It turns out that disruption is neither comfortable nor easy.

Disruption disrupts

We spent most of the 2010s worshipping at the altar of tech-driven disruption. And during the early part of that decade, we were delivered wonders. The advent of the smartphone — probably the most significant device in recent human history — changed our lives, often for the better. But its sheer pervasiveness, its ubiquity, has changed our lives in ways we couldn’t predict — and which many people dislike.

We wrote just a few weeks ago about the backlash coming against children’s use of tech, and social media in particular. It’s now found its ultimate expression in Australia, as it votes to ban under-16s from social media. It’s hard to see how this can be enforced in an environment where parents are happy to give their pre-teens access to services by lying about their age. And it runs the risk of young people finding more secret, less controllable ways of connecting digitally. But it is emblematic of the resistance to certain societal changes that’s emerging as a global trend.

These pressures are unlikely to ease. The climate crisis will drive further migratory pressures — and in many countries, it’s those very migrants that are a useful tinder for populist politicians to stoke a disruptive fire. The moves we take to address it won’t always be popular: witness the EV backlash mentioned above. But the consequences of inaction are far worse. In the UK, the Tory government pushed back Net Zero targets, but it did them no good. They lost convincingly to a party commitment to sustainability — and lost their supporters to an even more climate-sceptic party, Reform.

Business in the permacrisis

So, how do we react?

There’s certainly cause for nervousness here: could the bonfire of the incumbents burn through politics and into business?

Well, if you’re still clinging to a business plan that assumes a slow return to normality, it’s time to roast it away like the chestnuts on the open fire. Your marketing plan has to find a way to balance the nostalgia for simpler times with the fierce dislike of the status quo.

This is no easy challenge. Jaguar’s rebrand to bring attention to its shift towards EVs has been ridiculously successful in attracting attention, if only for the mockery dished out. But, one has to wonder, has it made more people aware of its change of direction than a more conventional campaign would have done? Is there something here about the rejection of the status quo?

It’s a big gamble, but companies whose business assumptions are being mutated around them — car companies, energy companies — can’t afford to think small at times like this.

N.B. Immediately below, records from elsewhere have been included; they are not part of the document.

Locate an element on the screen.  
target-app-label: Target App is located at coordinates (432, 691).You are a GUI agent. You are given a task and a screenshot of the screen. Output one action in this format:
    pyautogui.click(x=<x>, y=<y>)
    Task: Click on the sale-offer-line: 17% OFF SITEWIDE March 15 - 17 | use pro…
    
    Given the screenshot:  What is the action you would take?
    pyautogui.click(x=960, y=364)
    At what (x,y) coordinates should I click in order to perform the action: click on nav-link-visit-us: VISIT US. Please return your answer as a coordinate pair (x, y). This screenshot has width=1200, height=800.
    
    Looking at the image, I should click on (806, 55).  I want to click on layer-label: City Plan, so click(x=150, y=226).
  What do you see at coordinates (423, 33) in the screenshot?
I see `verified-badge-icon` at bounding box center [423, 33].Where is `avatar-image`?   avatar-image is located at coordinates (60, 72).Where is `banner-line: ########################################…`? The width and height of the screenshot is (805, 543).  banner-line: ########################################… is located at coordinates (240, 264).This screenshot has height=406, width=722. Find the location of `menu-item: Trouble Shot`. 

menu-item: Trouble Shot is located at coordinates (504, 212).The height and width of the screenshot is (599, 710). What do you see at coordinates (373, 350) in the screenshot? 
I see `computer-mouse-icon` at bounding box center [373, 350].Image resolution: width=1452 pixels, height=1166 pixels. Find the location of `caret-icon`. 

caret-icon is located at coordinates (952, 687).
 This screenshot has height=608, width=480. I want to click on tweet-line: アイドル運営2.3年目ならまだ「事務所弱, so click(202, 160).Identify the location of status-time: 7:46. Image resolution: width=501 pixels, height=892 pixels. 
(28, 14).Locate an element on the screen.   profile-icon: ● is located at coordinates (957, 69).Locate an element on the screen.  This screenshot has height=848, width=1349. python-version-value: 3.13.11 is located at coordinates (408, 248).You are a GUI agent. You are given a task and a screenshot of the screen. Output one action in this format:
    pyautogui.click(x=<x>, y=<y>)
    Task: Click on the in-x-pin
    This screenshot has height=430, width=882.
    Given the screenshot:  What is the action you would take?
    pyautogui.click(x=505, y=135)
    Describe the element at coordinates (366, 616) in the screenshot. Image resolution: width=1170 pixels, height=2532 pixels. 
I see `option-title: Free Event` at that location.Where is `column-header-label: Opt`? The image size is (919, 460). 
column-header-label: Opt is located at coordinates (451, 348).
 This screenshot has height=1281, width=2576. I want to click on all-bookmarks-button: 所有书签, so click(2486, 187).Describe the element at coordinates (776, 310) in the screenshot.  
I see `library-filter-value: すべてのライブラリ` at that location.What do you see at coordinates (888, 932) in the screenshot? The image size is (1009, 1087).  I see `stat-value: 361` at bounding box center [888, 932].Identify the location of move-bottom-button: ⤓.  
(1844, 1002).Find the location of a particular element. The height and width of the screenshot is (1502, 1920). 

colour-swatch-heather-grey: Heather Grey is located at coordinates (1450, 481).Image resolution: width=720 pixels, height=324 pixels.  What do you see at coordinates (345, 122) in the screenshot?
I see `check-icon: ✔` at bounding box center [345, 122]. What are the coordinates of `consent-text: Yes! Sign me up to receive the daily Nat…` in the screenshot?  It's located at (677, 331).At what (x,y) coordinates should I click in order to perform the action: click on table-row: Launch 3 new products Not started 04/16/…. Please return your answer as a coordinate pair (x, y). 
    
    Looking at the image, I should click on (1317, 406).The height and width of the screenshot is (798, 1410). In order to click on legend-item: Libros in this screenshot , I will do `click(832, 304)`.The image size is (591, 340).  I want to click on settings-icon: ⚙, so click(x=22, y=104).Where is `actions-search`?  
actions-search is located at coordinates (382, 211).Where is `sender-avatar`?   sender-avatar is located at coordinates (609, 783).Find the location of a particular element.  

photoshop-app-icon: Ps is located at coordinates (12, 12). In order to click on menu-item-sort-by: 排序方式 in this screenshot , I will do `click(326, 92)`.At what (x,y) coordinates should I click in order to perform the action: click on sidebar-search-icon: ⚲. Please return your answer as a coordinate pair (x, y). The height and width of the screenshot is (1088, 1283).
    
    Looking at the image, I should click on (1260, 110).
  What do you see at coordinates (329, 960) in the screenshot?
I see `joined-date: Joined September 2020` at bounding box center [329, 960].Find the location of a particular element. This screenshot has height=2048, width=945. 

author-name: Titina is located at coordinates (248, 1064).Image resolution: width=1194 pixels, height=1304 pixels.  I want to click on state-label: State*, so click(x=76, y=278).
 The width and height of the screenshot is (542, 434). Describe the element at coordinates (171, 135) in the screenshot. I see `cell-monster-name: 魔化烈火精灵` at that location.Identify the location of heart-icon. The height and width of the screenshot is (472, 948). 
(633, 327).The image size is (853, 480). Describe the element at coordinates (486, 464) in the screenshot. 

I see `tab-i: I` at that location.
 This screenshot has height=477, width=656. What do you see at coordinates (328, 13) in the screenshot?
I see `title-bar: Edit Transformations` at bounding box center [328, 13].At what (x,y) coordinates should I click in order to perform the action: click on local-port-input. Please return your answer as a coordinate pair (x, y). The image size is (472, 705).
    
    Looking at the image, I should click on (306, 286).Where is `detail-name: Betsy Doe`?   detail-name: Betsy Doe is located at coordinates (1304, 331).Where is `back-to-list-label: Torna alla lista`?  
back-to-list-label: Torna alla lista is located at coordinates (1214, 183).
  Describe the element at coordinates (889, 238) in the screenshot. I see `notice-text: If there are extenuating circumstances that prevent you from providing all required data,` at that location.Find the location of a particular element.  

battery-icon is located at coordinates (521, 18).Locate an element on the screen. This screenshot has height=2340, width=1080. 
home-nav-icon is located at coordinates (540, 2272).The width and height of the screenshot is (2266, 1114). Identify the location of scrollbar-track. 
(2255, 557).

Narratives of hope in the permacrisis

And perhaps we need to start telling more positive stories about a better future. Hope for the best, plan for the worst, as the old adage goes. Can you create narratives around your technology or products that help people see a better future to reach for, rather than a crappy present to react against?

There are signs of hope. In some places, change has been so transformative that unexpected consequences are developing. In parts of Australia, for example, rooftop solar has made electricity so ubiquitous that the state often has more than it can handle. And the backup generators, which use fossil fuels, are proving harder to run because there’s so little demand. This is very reminiscent of Arash Aazami’s predictions at NEXT24.

There’s a dawning realisation that we need to let go of the old — carbon-derived power backups — and adopt the new:

Importantly, Dr Wonhas said improved technology for inverters — which enable assets such as solar panels to connect to the grid — was allowing green energy to provide the system with strength and security services.

Equally, he said batteries would significantly help deal with the problem “in a number of different ways”.

It was for this reason, he said, that investors were flooding into the space, stumping up billions of dollars to build batteries that would add dozens of gigawatts of storage to the system.

There’s the beginning of a solarpunk narrative here: a world of cheap, abundant energy without needing traditional power stations.

And that may be the choice every company faces. With a narrative of the disliked present out of the question, do they reach for a nostalgic past or an inspirational future?

Place your bets at the casino of permacrisis, friends. The wheel is spinning.